> **Your instructions**
Search the data for the word "computer" and copy every line where it occurs.

BEGIN Dataset extract

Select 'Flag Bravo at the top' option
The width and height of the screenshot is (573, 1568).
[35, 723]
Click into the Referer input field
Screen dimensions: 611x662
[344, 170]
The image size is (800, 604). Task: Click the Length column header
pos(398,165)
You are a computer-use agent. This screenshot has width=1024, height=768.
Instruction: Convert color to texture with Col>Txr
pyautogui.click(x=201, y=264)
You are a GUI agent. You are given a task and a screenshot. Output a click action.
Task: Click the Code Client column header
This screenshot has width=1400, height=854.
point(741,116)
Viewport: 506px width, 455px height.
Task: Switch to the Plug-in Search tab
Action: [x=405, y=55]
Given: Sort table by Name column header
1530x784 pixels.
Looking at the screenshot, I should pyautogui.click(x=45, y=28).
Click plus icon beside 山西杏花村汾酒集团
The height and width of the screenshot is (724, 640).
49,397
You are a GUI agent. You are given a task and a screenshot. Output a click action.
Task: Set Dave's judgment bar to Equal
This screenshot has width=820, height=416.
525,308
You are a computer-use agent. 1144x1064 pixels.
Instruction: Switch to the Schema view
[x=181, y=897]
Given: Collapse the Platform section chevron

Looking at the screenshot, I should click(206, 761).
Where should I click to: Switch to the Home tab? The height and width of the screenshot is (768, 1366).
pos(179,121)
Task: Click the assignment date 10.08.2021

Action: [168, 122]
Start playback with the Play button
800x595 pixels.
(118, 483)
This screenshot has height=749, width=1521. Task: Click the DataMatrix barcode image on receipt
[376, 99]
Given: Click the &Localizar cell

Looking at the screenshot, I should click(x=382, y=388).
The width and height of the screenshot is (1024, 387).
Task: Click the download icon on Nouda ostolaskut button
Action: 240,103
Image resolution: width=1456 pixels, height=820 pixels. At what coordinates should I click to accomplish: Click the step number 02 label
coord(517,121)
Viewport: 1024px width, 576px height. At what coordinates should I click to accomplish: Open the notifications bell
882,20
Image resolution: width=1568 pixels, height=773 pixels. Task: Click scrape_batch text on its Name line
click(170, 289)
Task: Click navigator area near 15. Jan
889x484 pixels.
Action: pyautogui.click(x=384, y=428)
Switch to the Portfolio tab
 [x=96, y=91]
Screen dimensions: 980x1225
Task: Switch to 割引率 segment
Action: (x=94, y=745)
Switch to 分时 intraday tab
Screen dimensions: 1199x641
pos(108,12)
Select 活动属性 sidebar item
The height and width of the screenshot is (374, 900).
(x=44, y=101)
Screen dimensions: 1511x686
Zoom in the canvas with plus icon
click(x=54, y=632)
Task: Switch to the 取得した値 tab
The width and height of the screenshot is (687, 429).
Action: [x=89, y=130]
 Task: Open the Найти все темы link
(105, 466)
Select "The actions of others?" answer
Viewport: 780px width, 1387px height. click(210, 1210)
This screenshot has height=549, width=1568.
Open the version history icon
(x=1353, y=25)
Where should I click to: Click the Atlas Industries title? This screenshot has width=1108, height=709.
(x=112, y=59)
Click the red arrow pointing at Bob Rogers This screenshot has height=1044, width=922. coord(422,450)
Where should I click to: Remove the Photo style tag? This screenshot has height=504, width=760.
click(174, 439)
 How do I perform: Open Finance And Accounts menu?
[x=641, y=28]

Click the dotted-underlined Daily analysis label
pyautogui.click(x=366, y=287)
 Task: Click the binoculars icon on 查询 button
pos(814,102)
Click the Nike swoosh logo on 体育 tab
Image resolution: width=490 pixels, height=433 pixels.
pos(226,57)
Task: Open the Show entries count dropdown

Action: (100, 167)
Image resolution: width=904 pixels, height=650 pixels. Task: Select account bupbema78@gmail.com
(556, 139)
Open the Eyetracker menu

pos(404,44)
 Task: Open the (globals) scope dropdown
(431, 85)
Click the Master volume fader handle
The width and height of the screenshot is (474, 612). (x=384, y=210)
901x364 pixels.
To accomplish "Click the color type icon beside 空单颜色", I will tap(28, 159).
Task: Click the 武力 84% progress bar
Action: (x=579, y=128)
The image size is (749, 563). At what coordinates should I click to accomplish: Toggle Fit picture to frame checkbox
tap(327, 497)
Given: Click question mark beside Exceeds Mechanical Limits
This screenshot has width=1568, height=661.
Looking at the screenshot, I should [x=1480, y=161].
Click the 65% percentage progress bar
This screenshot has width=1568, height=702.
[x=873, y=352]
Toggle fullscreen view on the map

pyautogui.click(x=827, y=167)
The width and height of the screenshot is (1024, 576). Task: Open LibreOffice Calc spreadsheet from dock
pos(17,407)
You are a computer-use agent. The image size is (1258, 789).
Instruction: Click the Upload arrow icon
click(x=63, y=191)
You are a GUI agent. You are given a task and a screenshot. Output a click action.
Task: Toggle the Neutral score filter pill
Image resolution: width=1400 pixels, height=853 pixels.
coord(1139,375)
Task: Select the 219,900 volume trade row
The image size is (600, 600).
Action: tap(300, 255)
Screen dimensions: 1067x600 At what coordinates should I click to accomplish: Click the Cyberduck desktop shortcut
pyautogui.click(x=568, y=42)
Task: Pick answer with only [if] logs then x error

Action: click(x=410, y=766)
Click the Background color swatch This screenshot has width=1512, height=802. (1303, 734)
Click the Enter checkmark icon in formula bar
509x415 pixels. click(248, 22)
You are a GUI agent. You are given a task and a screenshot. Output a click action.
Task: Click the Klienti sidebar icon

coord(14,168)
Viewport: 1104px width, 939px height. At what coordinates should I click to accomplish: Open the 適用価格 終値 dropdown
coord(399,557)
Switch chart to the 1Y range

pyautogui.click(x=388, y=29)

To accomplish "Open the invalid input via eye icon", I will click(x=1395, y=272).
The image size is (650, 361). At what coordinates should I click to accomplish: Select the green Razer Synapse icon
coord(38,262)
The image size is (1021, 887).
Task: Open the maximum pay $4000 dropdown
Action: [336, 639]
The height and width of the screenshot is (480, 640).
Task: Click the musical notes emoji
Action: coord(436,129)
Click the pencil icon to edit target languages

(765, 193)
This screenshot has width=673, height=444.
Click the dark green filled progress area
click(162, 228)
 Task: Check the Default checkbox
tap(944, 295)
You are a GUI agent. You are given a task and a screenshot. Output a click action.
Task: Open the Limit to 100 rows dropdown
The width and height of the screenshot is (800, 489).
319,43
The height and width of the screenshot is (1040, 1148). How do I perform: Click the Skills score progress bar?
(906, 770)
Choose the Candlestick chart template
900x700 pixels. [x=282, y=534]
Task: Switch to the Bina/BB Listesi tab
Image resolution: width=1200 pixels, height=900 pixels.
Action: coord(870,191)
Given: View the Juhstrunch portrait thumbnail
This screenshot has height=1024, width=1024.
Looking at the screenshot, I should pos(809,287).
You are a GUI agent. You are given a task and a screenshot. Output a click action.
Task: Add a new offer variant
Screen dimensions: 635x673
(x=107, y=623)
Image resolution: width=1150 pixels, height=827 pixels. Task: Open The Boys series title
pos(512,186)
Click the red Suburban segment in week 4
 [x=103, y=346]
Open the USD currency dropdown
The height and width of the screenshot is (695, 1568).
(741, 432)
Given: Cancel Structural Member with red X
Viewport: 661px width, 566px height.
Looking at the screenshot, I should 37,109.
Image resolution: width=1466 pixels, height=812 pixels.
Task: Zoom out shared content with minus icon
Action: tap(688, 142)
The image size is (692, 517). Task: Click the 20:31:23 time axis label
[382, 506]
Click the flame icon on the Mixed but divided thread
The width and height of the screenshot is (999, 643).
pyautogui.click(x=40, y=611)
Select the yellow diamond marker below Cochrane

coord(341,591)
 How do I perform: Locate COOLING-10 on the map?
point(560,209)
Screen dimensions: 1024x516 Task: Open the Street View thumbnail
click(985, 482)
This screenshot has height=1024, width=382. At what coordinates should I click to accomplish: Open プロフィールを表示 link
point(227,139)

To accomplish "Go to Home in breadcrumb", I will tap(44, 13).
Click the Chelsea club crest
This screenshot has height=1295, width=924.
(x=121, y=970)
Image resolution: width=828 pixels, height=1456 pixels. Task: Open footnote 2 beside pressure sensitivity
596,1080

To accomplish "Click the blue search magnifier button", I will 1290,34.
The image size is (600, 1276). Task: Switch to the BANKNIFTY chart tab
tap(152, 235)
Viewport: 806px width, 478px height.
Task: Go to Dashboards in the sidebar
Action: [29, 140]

END Dataset extract

> **Result for this exercise**
You are a computer-use agent. This screenshot has width=1024, height=768.
You are a computer-use agent. 1144x1064 pixels.
You are a computer-use agent. The image size is (1258, 789).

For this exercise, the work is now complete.